Being in a bad situation with a large brown bear hasn't changed since the days of spears and loincloths. The .375 H&H has gotten better, so has every other cartridge out there. jmr40 uses that 30 year-old study to justify certain negative opinions of a wide range of calibers... In 1983, he would have been right. In 2012, he's wrong to assume certain cartridges are not suitable for bears based on this study.

Quote:
Originally Posted by HiBC
Much of the improvement to ammunition has been in propellants(velocity),accuracy,and long range ballistics.

These are largely irrelevant to a 20 yd encounter.

Now,yes,there are better bullets,dangerous game bullets,etc .

And,yes,there are better .444 bullets.Great!!
Actually, the biggest advancements since 1983 has been to the metallurgy, bonding, and construction of bullet technology. We're burning better powder today, sure... But we're pushing a much better bullet down the bore...

Quote:
Originally Posted by HiBC
A 375 is still a 375 .Maybe they made a .338 better.A .338 Lapua is not better than a .338 Win at 20 yds.
I would agree, if you'll read my first post in this thread, I specifically omitted the .338 Lapua from my list and explained the reason.

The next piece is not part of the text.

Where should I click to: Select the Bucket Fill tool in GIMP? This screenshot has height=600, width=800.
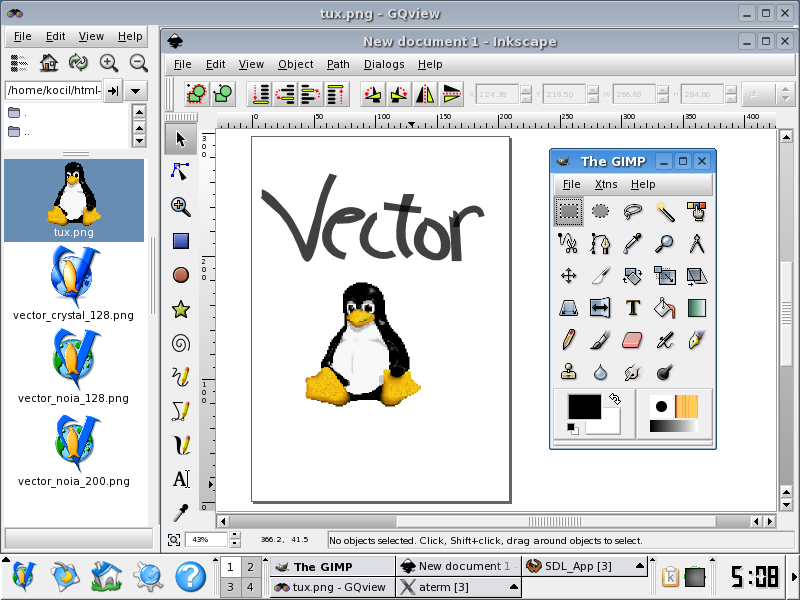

I've said more times than I can count that faster bullets don't always kill better. I recommend the .308 over the .300 Win Mag (I don't really recommend either for brown bears though).

Quote:
Originally Posted by HiBC
Now,jgcoastie,I acknowledge I have never shot a brown or grizzly,and recommend talking with bear guides.
Exactly, on both counts.

Quote:
Originally Posted by HiBC
I cannot help but recall only a few days ago I responded to your thread on a "new Generation Alaska bear gun" based on a pistol configured AR variant with no buffer tube in .458 Socom.

I made a comment questioning how you would do on shot placement holding up so much ungainly weight as a handgun,or would you just blaze from the hip?You did not answer,but I have to tell you,if I wanted bear gun advise,you are not on my call list.

I only mention this because of the way you dismissed jmr40's contribution.

Not well done.
My .458 SOCOM AR pistol idea was not one of what caliber, but rather if it were possible to configure a gas-piston system to operate with the .458 SOCOM. You point out the 'no buffer tube' like it's some space-aged Star Trek concept. It's not. Maybe you should get out more.

How well will I shoot it? I don't know... How well can you shoot a gun you don't have yet and have never fired before? Exactly... You have no idea... Just like I won't have any idea of how I'll shoot the gun in question until I finish building it. Thanks for being such a smartass about it...


Yeah, I'm upset because some guy on the internet wants to listen to a 30 year-old study over someone who has been there, done that, in the current century, and decade for that matter... Oh, wait... I couldn't care less... I've posted in countless bear threads. A lot of people on TFL and elsewhere have heeded my advice to great success. Your choice...


I dismissed jmr40's post for two main reasons..

- He doesn't seem to realize what agency produced the study. Even after I have corrected him several times, he still posts (wrongly) that Alaska Dept of Wildlife conducted the study. They did not. Read the letterhead on the first page.

- Bullet technology has progressed very rapidly over the past 30 years. Cartridges that were (in 1983) unsuitable (according to the study) for bear protection are now mainstays of guides everywhere. Take the .45/70 for example... It performed dismally in the study in question, but with modern factory ammo, it is one of the best performing cartridges out there. The study even mentions that the testers wished there were better bullets available for the .45/70... Now there are.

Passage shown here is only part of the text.